Page extract
━━━━━━━━━━
Gravity is omnipresent on Earth. It accompanies us in all our movements since birth and it is difficult to imagine our environment without it. How to conceive that, without it, the slightest step would propel us in the air or that liquids would take a spherical form?
Nevertheless, gravity can only exist if the gravitational attraction is thwarted by the presence of a solid surface that prevents the gravitational force of continuing its action of attraction. Although gravitation is omnipresent in the universe, gravity is the exception and its absence, weightlessness, the general rule.
Weightlessness is obtained in a free-falling vehicle. In other words, to not feel your weight anymore, you need to fall freely in a vehicle (airplane, spacecraft, …) that falls freely itself.
Free-fall is obtained in a vehicle subject to the only force of gravity, the sum of all other forces being null.
Attention: the force of gravity is never cancelled; and weightlessness is not due to the absence of atmosphere; nor to a great distance from the earth or from any other mass; nor to a high velocity.
━━━━━━━━━━
Data entries
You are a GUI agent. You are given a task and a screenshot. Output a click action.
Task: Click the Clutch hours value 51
━━━━━━━━━━
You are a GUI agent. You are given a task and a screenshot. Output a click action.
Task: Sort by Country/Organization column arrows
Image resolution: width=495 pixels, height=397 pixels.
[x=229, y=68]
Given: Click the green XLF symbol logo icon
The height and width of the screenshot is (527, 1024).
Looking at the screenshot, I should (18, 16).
━━━━━━━━━━
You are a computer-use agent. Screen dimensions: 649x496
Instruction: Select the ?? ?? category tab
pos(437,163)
━━━━━━━━━━
Exercise details
According to the weightlessness text, what kind of vehicle is required to obtain weightlessness? The data bear no relation to the weightlessness text.

Task answer
A free-falling vehicle.